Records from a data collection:
%%

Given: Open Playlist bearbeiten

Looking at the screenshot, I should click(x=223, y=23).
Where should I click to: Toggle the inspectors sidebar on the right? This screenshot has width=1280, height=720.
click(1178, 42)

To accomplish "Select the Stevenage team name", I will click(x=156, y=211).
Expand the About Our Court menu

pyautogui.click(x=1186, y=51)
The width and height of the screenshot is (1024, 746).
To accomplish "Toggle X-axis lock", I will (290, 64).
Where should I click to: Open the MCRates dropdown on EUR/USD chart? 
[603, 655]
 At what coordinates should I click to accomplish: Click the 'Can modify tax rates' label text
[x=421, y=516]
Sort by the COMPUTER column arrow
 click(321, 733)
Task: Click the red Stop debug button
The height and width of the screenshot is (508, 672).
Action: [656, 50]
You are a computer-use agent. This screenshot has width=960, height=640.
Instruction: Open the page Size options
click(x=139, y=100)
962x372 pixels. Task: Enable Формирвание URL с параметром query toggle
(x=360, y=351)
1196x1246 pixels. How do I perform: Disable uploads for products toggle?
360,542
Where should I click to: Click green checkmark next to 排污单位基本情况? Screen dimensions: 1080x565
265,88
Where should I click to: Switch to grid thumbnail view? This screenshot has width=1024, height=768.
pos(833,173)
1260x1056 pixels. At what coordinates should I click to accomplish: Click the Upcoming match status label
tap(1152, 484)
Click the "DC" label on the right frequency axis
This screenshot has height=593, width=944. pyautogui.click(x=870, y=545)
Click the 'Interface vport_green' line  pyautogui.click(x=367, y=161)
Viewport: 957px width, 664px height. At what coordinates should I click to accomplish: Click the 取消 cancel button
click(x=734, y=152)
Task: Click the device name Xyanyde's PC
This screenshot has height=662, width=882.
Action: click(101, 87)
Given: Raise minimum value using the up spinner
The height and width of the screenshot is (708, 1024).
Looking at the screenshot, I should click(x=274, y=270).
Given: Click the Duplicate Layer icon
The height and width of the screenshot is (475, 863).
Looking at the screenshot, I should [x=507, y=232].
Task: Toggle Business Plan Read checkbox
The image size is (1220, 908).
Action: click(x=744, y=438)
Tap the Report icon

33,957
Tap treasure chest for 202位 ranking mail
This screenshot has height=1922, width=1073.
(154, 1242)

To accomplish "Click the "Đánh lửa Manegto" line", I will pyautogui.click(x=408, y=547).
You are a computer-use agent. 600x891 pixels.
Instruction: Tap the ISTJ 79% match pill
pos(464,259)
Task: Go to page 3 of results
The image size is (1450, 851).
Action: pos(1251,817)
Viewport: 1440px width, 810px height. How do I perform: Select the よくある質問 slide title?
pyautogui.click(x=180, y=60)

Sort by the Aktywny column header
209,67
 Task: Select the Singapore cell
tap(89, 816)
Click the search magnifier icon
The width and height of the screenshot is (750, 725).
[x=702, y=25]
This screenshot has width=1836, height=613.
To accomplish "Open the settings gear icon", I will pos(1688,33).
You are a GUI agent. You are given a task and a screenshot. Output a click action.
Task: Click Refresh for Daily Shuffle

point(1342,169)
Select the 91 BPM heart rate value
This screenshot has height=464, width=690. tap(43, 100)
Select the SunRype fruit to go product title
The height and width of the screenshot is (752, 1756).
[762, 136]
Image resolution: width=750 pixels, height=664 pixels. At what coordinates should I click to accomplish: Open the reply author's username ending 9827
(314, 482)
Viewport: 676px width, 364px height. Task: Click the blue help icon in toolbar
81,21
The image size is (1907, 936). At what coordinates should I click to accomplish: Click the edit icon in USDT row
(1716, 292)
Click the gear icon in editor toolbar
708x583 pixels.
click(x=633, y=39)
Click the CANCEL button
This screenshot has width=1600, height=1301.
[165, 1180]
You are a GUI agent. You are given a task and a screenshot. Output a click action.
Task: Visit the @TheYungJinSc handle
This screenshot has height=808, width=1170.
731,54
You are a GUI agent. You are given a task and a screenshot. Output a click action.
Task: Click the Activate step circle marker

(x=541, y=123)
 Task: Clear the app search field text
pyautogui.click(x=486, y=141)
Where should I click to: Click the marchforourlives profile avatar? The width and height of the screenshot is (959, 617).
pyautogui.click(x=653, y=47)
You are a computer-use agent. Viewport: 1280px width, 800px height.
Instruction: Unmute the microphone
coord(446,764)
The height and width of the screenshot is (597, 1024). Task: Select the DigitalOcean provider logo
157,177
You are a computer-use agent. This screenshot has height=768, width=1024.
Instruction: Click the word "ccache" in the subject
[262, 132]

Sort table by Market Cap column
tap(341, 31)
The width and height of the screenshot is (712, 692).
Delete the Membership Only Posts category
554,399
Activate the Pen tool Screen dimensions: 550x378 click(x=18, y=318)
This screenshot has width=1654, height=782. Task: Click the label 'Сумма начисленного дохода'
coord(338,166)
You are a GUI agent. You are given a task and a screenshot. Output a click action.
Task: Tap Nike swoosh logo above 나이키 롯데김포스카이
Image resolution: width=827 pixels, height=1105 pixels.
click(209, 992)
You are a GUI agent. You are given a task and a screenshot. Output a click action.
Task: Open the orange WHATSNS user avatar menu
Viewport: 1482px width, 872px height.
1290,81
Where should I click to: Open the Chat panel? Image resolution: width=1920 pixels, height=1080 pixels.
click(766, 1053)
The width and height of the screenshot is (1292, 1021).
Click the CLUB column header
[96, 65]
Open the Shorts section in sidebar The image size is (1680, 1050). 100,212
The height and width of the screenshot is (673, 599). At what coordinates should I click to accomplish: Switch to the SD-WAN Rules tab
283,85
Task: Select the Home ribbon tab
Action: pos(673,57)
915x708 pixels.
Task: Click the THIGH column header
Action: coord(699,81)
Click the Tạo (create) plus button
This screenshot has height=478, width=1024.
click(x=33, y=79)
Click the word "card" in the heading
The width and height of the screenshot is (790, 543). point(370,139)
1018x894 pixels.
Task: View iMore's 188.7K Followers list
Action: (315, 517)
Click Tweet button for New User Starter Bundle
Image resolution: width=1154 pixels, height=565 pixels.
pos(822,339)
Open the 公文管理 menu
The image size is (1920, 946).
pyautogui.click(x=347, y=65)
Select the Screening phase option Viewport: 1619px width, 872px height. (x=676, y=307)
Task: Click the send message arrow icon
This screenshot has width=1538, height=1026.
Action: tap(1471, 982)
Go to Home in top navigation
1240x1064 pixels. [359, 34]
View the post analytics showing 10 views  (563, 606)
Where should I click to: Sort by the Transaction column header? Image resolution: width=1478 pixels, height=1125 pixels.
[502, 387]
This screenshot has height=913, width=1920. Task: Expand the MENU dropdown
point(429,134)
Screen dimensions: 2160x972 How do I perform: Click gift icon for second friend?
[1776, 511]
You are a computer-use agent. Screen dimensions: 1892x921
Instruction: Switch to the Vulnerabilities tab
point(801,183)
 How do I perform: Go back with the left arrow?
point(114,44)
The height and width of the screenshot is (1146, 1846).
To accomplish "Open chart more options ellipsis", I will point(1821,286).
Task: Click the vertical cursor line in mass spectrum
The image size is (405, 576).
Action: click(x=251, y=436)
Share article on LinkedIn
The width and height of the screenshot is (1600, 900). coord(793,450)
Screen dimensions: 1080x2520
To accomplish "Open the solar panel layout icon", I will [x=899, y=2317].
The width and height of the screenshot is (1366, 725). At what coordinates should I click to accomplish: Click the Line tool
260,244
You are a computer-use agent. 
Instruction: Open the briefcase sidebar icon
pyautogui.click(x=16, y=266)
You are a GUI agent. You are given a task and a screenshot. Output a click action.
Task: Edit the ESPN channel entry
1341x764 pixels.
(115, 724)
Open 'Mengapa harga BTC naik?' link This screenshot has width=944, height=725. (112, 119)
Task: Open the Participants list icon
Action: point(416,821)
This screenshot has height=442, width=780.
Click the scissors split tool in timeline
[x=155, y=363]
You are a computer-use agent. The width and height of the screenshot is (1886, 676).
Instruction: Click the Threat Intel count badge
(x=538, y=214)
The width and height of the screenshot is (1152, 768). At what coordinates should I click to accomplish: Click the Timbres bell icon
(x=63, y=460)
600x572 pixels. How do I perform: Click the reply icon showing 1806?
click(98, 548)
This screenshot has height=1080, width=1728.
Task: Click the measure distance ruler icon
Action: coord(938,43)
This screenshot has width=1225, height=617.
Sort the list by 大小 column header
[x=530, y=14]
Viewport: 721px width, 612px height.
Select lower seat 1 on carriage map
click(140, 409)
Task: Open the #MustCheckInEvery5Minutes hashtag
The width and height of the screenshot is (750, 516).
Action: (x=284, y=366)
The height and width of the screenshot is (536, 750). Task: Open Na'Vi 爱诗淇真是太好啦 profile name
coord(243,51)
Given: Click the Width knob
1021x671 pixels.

%%

* [Task objective] Looking at the entries, count the lines where the word "gear" appears, and state the count by itself.

* [Answer for this exercise] 2